1.4.Manfaat Penelitian
Dengan dibuatnya tugas Bahasa Indonesia dengan judul “ Penerapan
Permendikbud No 30 Tahun 2021 sebagai Bentuk Pembelaan dan Perlindungan
Terhadap Pelecehan Seksual di kampus ” ada beberapa manfaat yang dapat diambil
baik bagi penulis, orang lain maupun kampus:
1. Manfaat Bagi Peneliti
Sebagai salah satu syarat untuk memenuhi tugas mata kuliah Pendidikan Bahasa
Indonesia.

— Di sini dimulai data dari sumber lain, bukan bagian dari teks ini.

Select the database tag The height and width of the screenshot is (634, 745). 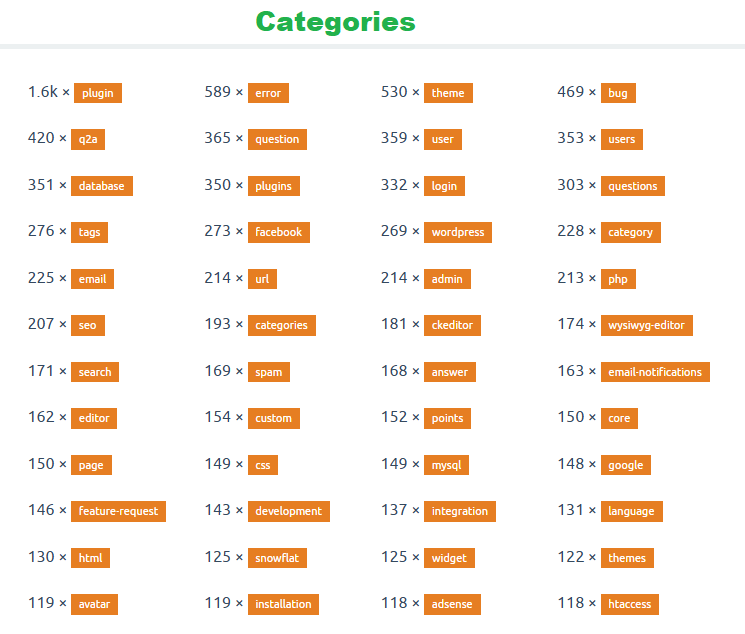(102, 186)
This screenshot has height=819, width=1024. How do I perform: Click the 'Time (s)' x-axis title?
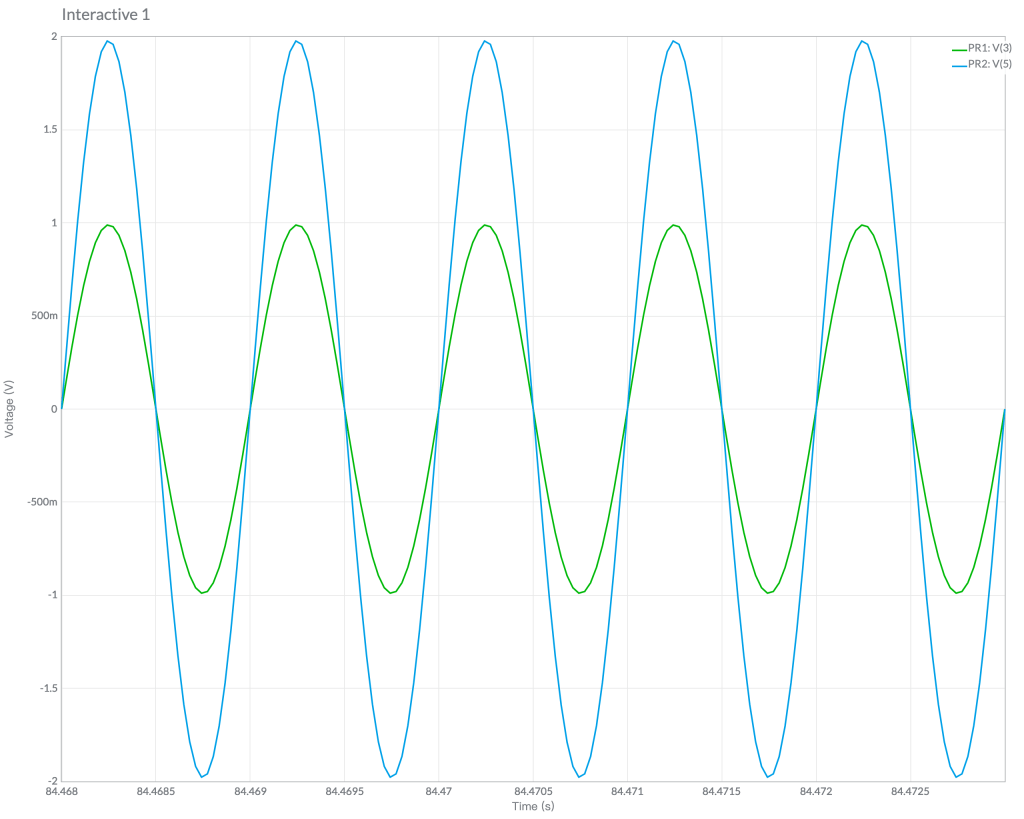[x=532, y=806]
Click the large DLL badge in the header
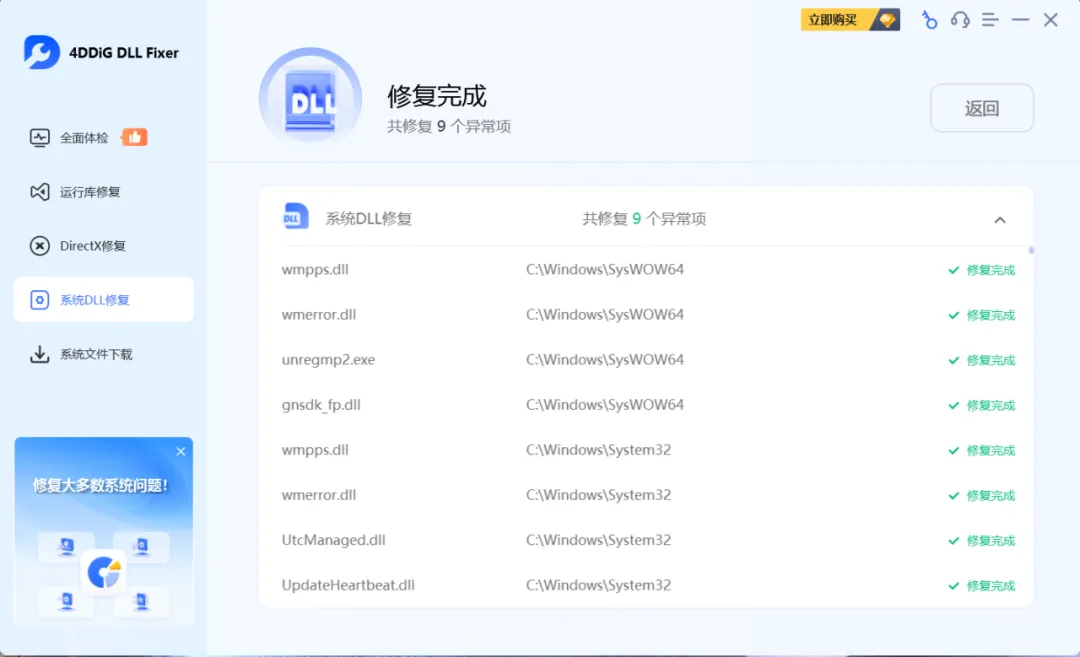 click(310, 97)
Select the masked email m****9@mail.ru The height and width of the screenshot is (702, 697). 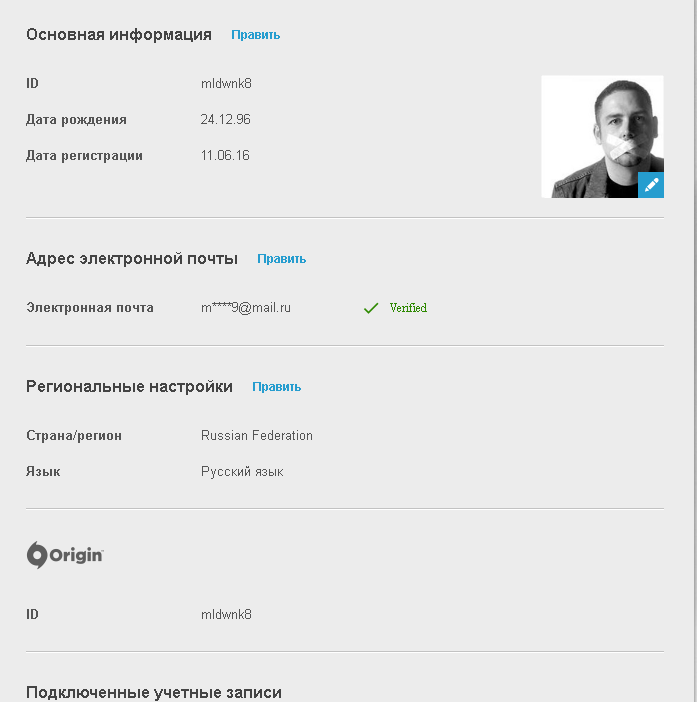point(246,308)
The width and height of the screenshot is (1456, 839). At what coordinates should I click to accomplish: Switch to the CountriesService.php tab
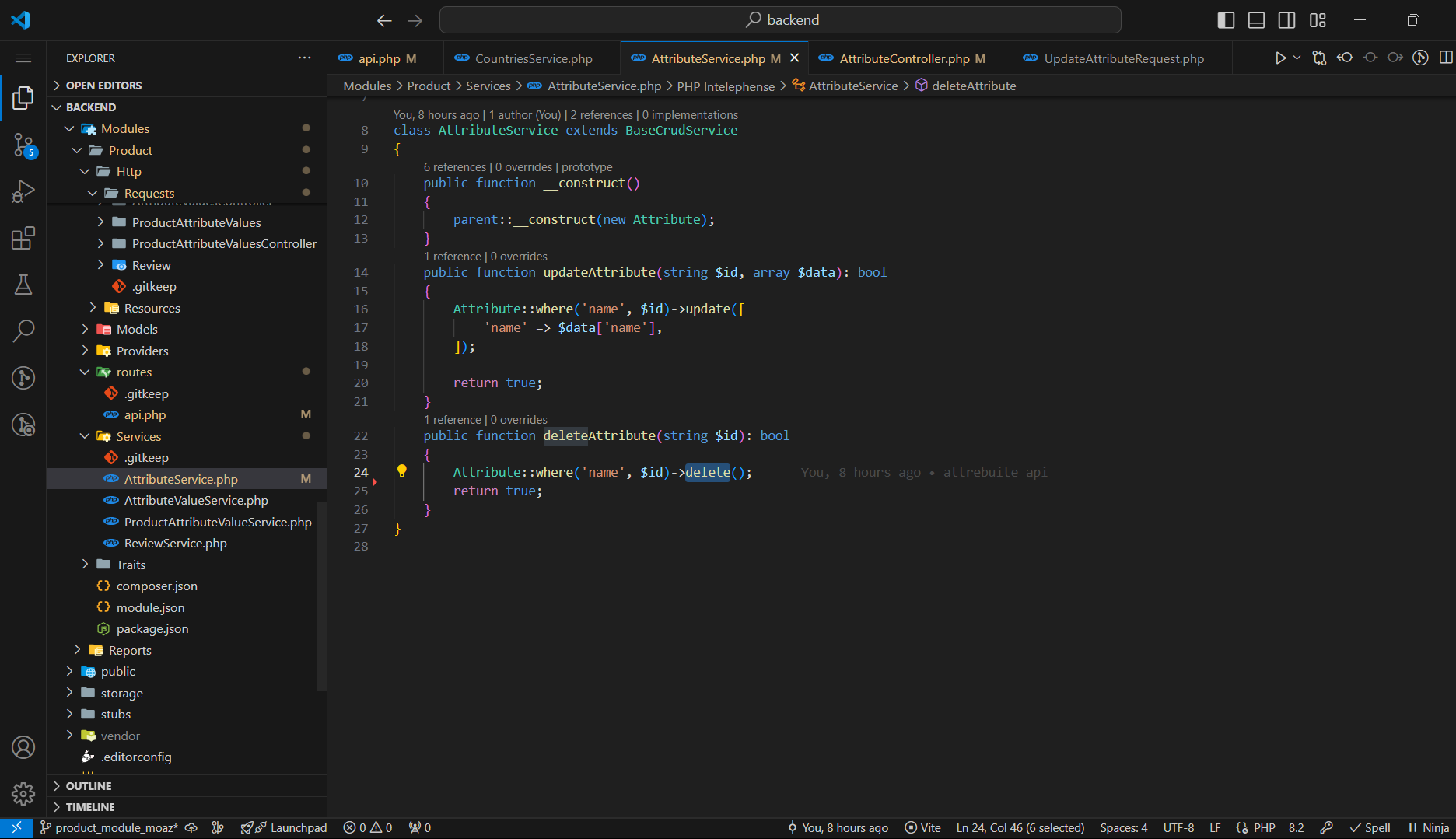click(533, 58)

Selain itu, Peneliti diharapkan mendapat wawasan terkait pelecehan
seksual dan bagaimana cara mencegah, melaporkan, dan memberi sanksi menurut
permendikbud No. 30 Tahun 2021.
2. Manfaat Bagi Orang Lain
Diharapkan semua yang terlibat ataupun tidak dalam tugas ini, dapat memahami
bahwa kasus pelecehan seksual di lingkungan kampus benar benar terjadi,
diharapkan para mahasiswa, pendidik, dan warga kampus dapat mempelajari apa
saja yang ada di permendikbud No 30 Tahun 2021 dengan tujuan mengetahui ciri
– ciri pelecehan seksual, cara mencegah, cara menangani dan sanksi yang
didapatkan oleh orang yang melecehkan dan diharapkan semua mahasiswa dapat
lebih hati – hati dan berani membantu, terbuka dan berbicara terkait pelecehan
seksual yang dialami diri sendiri maupun yang dialami oleh orang lain.
3. Manfaat Bagi Kampus
Sebagai pedoman perguruan tinggi untuk menyusun kebijakan dan mengambil
tindakan pencegahan agar jumlah pelecehan seksual di lingkungan kampus tidak
semakin meningkat, dan untuk pembelaan dan perlindungan bagi siapapun yang
mengalami pelecehan seksual, dan menumbuhkan kehidupan kampus yang aman
bagi setiap mahasiswa, pendidik, dan warga kampus.